A evolução dos RPGs nos consoles caseiros

Os RPGs estão atrelados à essência dos jogos, e até aos próprios videogames, acompanhando toda sua evolução tecnológica ao atual estágio de comparação a verdadeiras obras cinematográficas.



Para compreendermos o panorama geral dos RPGs, devemos ir primeiramente aos anos 70, mais precisamente para 1974, quando houve o primeiro registro oficial de um jogo RPG. Criado por Gary Gygax e Dave Anderson, o Dungeons & Dragons deu o pontapé inicial neste estilo de jogo, hoje tão amado pelos jogadores.


Quando lançado, o D&D era inicialmente um complemento de outro jogo criado anteriormente em 1971 por Gygax e Jeff Perren, o Chainmail. No entanto, ele acabou se desvencilhando disso e se transformando em um jogo próprio e inovador. Originalmente, era de uma estrutura extremamente simples, se comparado aos RPGs atuais, influenciado principalmente por jogos de guerra e estratégia. Atualmente é um dos estilos mais jogados no mundo e foi adaptado por outras formas de mídia, incluindo videogames e até como desenho animado, afinal, quem nunca acompanhou as aventuras dos pupilos do Mestre dos Magos na Caverna do Dragão?

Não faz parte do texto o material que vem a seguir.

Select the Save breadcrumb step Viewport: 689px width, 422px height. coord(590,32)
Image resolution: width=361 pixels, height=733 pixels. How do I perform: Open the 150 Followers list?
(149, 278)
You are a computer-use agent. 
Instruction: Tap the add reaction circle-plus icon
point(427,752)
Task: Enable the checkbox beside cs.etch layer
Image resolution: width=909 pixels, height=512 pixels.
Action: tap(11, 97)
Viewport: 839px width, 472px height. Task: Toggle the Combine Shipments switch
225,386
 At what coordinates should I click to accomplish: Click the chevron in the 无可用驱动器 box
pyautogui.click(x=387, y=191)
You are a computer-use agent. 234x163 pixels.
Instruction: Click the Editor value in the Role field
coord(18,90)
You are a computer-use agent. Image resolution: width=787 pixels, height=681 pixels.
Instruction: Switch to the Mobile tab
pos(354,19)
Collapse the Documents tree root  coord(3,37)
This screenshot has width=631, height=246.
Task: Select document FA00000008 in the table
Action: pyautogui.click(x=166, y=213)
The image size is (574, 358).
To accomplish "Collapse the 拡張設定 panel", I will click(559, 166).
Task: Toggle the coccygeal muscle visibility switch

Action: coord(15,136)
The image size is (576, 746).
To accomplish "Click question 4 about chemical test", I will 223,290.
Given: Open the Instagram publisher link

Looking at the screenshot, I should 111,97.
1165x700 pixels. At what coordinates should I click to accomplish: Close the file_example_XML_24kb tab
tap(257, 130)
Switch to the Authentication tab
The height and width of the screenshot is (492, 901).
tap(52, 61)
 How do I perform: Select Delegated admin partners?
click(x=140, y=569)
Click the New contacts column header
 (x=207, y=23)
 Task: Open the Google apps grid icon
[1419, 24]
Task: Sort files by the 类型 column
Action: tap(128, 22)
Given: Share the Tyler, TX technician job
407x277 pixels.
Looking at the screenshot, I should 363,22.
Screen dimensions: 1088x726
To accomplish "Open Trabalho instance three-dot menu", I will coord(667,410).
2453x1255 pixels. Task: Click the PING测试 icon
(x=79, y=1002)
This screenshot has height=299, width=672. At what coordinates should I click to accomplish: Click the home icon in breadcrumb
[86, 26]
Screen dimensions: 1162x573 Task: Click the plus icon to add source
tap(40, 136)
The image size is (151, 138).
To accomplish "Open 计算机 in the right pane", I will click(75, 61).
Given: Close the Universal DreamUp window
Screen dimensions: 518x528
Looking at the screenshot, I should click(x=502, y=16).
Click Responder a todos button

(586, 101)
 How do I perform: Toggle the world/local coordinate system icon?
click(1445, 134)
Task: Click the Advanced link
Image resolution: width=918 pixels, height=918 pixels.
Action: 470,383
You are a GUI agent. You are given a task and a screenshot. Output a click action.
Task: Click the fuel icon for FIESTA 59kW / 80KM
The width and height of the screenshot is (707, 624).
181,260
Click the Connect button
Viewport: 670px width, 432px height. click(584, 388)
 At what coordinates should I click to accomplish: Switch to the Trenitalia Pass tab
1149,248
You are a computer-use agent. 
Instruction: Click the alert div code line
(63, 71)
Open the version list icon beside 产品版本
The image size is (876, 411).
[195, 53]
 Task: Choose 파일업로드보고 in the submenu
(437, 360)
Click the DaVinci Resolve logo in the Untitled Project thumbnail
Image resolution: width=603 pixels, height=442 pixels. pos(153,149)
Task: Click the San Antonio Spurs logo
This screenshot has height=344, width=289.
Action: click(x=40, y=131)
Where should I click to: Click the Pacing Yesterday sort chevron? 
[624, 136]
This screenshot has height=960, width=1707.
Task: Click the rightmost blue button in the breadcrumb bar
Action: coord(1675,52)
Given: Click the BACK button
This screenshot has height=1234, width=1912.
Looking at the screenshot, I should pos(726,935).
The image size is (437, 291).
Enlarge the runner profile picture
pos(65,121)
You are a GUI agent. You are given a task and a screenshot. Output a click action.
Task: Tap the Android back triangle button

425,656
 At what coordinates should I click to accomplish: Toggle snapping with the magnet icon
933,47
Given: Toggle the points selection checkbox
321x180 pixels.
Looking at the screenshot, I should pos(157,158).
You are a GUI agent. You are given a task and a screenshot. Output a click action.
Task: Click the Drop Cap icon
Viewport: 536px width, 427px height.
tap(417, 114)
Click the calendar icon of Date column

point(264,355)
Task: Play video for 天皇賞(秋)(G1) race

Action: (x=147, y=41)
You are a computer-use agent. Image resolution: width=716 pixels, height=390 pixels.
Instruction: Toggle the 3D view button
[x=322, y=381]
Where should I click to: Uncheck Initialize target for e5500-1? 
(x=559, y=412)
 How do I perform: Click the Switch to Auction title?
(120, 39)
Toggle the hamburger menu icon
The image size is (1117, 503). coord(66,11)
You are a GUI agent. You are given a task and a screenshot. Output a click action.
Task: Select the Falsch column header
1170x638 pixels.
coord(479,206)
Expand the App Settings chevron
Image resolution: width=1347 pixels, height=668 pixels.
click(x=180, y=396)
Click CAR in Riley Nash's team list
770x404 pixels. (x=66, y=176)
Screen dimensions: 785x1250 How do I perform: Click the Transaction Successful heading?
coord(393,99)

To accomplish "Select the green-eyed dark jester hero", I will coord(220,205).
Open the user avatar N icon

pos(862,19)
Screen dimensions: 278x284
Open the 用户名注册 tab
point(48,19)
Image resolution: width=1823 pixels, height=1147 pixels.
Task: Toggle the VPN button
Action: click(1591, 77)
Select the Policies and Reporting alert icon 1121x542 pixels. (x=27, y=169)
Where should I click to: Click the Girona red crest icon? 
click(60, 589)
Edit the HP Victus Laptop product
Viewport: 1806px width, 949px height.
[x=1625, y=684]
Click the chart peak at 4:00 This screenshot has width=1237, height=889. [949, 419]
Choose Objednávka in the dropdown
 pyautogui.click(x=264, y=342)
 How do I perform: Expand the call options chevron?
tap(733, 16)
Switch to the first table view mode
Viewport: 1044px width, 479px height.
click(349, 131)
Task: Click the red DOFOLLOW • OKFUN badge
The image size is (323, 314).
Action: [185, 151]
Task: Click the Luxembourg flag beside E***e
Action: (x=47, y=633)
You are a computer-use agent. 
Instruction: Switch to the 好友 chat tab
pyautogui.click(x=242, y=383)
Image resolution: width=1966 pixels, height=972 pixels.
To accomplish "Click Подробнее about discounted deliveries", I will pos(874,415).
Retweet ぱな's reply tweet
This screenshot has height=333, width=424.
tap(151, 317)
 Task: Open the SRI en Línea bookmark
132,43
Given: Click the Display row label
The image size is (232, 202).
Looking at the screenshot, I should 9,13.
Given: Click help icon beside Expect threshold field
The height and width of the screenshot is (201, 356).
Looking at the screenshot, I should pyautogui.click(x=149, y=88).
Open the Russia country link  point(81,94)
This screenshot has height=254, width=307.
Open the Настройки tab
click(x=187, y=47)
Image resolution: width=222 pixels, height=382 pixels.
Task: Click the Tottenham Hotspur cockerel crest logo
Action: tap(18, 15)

A primeira adaptação para o mundo virtual


Com os jogos eletrônicos em alta e os computadores caseiros começando a invadir as casas dos cidadãos comuns, não demorou muito para que os RPGs encontrassem uma nova forma de se disseminar. Em 1979 surge o primeiro game baseado no estilo, Akalabeth: World of Doom.

Lançado para os computadores Apple II, sua jogabilidade era simples, com um visual quase todo monocromático e composto por gráficos vetoriais, criando uma ilusão de 3D, similar ao que faz Star Fox (SNES). Uma curiosidade é que este jogo, criado por Richard Garriot, é o precursor da série Ultima.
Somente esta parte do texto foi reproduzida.